For this exercise, report every line of the material that includes "computer".

=== Section Start ===

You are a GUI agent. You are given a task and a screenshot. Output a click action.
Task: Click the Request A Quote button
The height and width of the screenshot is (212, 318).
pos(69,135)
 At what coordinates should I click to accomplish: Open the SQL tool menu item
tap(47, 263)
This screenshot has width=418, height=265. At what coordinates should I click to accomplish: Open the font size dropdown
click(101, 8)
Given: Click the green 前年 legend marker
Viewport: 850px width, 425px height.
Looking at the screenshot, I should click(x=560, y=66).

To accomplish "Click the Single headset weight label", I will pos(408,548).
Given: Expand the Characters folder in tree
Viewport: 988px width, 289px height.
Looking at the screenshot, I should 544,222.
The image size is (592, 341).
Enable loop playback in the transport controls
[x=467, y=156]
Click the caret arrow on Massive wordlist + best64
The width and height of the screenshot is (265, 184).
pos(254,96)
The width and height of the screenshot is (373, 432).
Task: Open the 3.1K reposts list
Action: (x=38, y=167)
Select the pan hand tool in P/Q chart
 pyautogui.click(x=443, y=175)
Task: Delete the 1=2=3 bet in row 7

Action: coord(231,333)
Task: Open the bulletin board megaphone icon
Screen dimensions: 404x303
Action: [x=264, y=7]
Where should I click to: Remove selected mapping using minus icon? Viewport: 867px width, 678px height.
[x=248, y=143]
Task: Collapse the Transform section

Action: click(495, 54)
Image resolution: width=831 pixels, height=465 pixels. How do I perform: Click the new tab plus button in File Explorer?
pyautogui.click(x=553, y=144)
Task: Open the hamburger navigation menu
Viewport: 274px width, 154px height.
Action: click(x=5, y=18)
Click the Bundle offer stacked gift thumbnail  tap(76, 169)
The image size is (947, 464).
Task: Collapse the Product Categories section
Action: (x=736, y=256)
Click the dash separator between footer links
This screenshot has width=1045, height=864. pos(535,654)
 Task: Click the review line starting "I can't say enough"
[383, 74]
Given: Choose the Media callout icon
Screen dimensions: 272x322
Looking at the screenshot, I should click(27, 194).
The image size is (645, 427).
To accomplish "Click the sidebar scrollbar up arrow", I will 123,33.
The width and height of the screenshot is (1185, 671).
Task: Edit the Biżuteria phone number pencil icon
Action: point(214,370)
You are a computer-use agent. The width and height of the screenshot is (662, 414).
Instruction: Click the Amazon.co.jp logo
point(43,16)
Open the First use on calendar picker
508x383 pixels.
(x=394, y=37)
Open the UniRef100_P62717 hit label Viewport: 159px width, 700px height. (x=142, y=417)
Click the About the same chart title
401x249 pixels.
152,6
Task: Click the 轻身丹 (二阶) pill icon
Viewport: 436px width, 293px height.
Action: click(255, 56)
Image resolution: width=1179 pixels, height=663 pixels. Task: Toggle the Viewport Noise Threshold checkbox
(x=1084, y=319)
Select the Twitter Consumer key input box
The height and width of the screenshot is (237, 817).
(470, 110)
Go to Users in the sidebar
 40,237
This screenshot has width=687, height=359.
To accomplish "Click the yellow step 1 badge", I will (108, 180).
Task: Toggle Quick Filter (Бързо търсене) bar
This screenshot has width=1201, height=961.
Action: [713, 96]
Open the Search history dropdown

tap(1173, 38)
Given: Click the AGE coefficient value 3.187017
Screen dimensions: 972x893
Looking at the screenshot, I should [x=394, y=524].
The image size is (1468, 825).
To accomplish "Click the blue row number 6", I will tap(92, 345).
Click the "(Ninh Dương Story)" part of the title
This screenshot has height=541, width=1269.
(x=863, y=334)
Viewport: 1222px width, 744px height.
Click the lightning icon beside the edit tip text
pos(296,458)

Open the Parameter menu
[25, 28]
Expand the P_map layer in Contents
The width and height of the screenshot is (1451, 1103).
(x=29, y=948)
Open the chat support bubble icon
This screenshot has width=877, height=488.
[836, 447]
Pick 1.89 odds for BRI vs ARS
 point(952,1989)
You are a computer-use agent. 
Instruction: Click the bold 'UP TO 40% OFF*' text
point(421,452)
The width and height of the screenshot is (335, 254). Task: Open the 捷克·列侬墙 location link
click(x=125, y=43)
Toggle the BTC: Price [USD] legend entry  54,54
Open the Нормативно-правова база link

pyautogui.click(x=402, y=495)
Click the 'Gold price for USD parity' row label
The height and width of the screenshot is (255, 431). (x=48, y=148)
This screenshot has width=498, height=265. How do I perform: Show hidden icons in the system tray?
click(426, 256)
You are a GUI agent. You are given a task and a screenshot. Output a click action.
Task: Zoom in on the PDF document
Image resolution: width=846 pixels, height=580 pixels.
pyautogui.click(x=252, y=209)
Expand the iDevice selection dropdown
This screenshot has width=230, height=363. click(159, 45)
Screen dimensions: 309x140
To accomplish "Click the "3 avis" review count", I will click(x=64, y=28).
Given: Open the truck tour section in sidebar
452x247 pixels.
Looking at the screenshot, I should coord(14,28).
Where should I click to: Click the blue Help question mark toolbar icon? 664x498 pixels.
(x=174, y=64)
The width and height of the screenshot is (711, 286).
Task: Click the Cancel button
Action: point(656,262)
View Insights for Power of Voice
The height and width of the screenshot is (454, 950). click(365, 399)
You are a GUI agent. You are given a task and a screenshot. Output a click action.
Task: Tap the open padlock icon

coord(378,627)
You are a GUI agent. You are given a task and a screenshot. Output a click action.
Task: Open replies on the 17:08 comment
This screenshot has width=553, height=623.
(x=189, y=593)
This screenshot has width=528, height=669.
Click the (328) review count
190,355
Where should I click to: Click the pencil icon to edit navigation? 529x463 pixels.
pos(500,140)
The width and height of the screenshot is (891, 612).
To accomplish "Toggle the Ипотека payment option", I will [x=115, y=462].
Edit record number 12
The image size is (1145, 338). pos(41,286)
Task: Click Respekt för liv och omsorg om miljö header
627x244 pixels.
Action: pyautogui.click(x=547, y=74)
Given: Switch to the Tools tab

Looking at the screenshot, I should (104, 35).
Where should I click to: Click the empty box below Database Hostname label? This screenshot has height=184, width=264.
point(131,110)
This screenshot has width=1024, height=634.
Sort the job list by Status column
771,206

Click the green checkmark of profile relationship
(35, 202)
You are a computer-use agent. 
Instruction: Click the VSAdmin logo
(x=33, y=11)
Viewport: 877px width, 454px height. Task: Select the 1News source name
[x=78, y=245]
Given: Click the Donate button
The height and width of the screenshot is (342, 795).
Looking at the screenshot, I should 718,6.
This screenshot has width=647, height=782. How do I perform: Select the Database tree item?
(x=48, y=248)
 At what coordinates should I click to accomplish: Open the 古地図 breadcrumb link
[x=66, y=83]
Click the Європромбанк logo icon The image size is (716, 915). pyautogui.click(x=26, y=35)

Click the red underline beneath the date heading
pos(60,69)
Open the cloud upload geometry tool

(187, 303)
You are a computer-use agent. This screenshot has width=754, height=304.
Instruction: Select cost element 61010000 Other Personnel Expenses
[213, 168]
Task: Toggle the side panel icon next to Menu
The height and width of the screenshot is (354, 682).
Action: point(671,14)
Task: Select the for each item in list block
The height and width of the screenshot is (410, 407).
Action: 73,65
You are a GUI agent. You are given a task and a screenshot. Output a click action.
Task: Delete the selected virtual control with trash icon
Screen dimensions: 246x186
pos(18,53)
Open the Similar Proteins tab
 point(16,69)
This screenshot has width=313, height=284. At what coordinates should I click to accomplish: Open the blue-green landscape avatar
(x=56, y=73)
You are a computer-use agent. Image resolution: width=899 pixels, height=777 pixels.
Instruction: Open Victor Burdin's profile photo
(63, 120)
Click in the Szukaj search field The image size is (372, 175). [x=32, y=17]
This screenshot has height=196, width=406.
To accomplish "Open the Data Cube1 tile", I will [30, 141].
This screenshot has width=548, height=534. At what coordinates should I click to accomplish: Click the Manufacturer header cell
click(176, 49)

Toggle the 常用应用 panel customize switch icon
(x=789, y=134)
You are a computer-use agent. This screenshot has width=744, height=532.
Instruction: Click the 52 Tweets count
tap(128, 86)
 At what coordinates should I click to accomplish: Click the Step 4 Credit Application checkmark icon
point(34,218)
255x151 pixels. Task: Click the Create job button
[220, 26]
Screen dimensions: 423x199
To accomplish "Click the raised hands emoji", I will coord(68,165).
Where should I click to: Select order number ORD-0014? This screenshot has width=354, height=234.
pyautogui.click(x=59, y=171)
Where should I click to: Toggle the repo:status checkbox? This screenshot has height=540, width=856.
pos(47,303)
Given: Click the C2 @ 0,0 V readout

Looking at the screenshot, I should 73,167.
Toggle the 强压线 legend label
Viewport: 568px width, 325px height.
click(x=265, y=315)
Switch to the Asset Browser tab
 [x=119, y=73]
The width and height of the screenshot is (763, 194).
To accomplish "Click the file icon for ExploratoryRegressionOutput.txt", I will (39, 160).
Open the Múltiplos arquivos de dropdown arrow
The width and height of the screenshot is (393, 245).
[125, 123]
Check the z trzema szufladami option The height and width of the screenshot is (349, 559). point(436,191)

=== Section End ===

▸ **Output of the task**:
You are a computer-use agent. The width and height of the screenshot is (662, 414).
You are a computer-use agent. 
You are a computer-use agent. 
You are a computer-use agent. This screenshot has width=754, height=304.
You are a computer-use agent. Image resolution: width=899 pixels, height=777 pixels.
You are a computer-use agent. This screenshot has width=744, height=532.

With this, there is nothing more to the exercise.